START MATERIAL FOR THIS EXERCISE

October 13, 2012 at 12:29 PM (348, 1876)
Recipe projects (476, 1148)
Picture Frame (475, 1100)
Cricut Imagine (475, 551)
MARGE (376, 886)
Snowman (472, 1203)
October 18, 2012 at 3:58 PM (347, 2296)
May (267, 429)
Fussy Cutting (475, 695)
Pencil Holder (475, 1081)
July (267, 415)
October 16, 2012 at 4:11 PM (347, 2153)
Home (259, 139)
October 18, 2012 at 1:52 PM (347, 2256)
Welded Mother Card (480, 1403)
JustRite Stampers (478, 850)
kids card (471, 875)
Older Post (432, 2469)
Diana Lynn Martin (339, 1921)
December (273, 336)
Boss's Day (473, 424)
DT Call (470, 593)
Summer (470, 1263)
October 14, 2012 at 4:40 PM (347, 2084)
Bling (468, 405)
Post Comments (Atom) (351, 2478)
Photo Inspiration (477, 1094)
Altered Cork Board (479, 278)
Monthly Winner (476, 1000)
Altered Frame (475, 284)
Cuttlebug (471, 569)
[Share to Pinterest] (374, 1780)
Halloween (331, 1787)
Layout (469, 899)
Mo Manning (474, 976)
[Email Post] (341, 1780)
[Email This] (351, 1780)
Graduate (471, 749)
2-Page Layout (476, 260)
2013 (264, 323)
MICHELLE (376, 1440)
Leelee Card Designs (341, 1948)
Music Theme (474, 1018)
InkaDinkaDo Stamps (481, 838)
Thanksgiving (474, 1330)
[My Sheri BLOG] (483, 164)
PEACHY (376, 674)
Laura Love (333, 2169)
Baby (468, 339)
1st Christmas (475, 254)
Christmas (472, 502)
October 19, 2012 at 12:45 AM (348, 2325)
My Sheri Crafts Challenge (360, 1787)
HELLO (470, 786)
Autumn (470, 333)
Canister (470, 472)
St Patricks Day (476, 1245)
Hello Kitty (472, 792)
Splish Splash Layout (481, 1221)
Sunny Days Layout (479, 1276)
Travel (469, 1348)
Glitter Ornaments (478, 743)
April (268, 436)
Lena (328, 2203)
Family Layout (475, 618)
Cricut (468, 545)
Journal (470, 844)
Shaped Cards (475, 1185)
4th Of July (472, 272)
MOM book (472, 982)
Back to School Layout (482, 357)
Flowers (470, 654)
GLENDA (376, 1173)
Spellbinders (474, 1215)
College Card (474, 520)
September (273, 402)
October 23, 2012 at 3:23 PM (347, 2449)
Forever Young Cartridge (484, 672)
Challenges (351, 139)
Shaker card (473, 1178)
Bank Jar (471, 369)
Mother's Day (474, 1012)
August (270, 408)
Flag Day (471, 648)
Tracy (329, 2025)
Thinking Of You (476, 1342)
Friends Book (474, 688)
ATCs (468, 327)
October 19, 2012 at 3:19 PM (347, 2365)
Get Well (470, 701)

END MATERIAL FOR THIS EXERCISE

◆ WHAT THE TASK ASKS:
Your answer should be every entry above, repeated exactly.

◆ WRITTEN RESPONSE:
October 13, 2012 at 12:29 PM (348, 1876)
Recipe projects (476, 1148)
Picture Frame (475, 1100)
Cricut Imagine (475, 551)
MARGE (376, 886)
Snowman (472, 1203)
October 18, 2012 at 3:58 PM (347, 2296)
May (267, 429)
Fussy Cutting (475, 695)
Pencil Holder (475, 1081)
July (267, 415)
October 16, 2012 at 4:11 PM (347, 2153)
Home (259, 139)
October 18, 2012 at 1:52 PM (347, 2256)
Welded Mother Card (480, 1403)
JustRite Stampers (478, 850)
kids card (471, 875)
Older Post (432, 2469)
Diana Lynn Martin (339, 1921)
December (273, 336)
Boss's Day (473, 424)
DT Call (470, 593)
Summer (470, 1263)
October 14, 2012 at 4:40 PM (347, 2084)
Bling (468, 405)
Post Comments (Atom) (351, 2478)
Photo Inspiration (477, 1094)
Altered Cork Board (479, 278)
Monthly Winner (476, 1000)
Altered Frame (475, 284)
Cuttlebug (471, 569)
[Share to Pinterest] (374, 1780)
Halloween (331, 1787)
Layout (469, 899)
Mo Manning (474, 976)
[Email Post] (341, 1780)
[Email This] (351, 1780)
Graduate (471, 749)
2-Page Layout (476, 260)
2013 (264, 323)
MICHELLE (376, 1440)
Leelee Card Designs (341, 1948)
Music Theme (474, 1018)
InkaDinkaDo Stamps (481, 838)
Thanksgiving (474, 1330)
[My Sheri BLOG] (483, 164)
PEACHY (376, 674)
Laura Love (333, 2169)
Baby (468, 339)
1st Christmas (475, 254)
Christmas (472, 502)
October 19, 2012 at 12:45 AM (348, 2325)
My Sheri Crafts Challenge (360, 1787)
HELLO (470, 786)
Autumn (470, 333)
Canister (470, 472)
St Patricks Day (476, 1245)
Hello Kitty (472, 792)
Splish Splash Layout (481, 1221)
Sunny Days Layout (479, 1276)
Travel (469, 1348)
Glitter Ornaments (478, 743)
April (268, 436)
Lena (328, 2203)
Family Layout (475, 618)
Cricut (468, 545)
Journal (470, 844)
Shaped Cards (475, 1185)
4th Of July (472, 272)
MOM book (472, 982)
Back to School Layout (482, 357)
Flowers (470, 654)
GLENDA (376, 1173)
Spellbinders (474, 1215)
College Card (474, 520)
September (273, 402)
October 23, 2012 at 3:23 PM (347, 2449)
Forever Young Cartridge (484, 672)
Challenges (351, 139)
Shaker card (473, 1178)
Bank Jar (471, 369)
Mother's Day (474, 1012)
August (270, 408)
Flag Day (471, 648)
Tracy (329, 2025)
Thinking Of You (476, 1342)
Friends Book (474, 688)
ATCs (468, 327)
October 19, 2012 at 3:19 PM (347, 2365)
Get Well (470, 701)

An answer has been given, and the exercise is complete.